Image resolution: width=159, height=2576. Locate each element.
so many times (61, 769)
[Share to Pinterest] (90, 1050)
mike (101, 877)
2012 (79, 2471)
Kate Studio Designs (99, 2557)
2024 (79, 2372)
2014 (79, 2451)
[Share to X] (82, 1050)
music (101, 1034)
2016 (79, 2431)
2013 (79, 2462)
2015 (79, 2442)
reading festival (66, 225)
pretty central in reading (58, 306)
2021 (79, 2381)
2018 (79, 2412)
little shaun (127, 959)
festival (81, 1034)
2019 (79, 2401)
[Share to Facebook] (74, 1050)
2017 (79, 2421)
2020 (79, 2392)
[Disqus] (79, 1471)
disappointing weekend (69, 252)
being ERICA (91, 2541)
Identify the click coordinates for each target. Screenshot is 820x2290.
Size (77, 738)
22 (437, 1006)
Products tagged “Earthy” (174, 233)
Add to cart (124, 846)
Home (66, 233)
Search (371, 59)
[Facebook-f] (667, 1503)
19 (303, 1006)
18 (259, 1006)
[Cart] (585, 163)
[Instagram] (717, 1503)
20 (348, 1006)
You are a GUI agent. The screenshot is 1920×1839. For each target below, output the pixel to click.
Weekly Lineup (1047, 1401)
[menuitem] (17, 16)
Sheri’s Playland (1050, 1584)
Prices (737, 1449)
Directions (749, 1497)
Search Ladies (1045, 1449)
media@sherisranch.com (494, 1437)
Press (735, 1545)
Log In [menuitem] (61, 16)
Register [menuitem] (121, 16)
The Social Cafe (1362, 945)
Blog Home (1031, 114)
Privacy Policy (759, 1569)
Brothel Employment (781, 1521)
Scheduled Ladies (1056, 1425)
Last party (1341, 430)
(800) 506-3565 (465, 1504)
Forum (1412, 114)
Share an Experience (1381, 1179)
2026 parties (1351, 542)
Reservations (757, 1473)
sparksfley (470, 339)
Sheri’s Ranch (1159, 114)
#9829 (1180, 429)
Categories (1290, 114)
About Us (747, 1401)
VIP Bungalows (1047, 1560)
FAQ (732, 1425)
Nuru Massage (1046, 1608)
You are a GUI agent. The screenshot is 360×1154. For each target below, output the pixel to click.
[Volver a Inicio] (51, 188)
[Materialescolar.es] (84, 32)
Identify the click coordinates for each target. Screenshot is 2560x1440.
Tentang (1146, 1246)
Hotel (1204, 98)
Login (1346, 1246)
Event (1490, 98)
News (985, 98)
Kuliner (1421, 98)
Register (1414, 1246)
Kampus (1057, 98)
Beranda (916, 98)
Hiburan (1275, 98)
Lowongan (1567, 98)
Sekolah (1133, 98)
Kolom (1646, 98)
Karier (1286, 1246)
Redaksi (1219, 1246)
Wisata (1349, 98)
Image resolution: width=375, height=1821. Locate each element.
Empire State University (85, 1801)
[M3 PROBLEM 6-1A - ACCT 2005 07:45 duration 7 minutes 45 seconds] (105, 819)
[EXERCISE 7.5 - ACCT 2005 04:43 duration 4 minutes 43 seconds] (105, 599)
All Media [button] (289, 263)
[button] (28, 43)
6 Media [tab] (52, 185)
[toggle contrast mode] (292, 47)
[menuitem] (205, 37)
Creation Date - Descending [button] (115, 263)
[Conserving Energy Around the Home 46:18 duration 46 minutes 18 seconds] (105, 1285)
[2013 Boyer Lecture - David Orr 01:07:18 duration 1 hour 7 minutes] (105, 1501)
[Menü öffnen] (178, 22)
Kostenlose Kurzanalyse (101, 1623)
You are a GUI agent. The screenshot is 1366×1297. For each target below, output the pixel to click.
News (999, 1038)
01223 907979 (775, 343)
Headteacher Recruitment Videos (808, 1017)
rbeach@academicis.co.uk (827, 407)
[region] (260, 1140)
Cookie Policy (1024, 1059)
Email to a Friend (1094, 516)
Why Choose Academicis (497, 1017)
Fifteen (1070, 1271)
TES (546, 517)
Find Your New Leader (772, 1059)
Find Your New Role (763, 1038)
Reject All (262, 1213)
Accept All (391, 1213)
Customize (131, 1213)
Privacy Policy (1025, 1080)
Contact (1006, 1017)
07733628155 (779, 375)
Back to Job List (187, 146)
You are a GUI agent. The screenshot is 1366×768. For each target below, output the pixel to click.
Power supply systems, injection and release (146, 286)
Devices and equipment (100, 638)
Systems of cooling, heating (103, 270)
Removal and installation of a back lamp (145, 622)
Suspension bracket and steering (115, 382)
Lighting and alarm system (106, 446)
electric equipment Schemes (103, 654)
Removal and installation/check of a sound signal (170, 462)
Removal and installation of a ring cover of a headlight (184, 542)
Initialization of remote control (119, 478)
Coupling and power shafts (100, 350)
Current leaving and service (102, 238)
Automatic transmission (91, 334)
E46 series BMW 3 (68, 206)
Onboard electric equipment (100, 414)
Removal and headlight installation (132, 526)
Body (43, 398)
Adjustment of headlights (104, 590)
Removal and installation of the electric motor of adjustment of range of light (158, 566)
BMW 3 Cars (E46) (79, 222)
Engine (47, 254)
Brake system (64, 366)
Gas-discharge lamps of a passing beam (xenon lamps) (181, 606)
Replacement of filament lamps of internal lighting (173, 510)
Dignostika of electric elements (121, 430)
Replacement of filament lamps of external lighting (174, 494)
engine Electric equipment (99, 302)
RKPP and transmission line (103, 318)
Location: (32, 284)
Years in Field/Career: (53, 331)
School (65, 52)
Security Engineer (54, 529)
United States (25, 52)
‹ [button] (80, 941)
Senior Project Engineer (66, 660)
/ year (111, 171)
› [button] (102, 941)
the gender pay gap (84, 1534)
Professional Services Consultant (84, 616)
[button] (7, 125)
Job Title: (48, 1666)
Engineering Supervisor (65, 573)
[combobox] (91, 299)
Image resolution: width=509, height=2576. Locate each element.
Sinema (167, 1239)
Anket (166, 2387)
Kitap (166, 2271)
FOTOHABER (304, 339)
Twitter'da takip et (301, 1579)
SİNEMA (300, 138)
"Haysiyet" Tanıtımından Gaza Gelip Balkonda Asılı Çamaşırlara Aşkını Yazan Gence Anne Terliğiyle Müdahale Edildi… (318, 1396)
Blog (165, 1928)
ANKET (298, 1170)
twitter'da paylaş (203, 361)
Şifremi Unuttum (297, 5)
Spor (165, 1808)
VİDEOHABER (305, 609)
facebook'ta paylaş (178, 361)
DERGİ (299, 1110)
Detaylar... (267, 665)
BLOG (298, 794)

#### Problem description:
Your answer should be a single number: the count of lines in the listing that hold the word "Locate".

#### Exercise solution:
3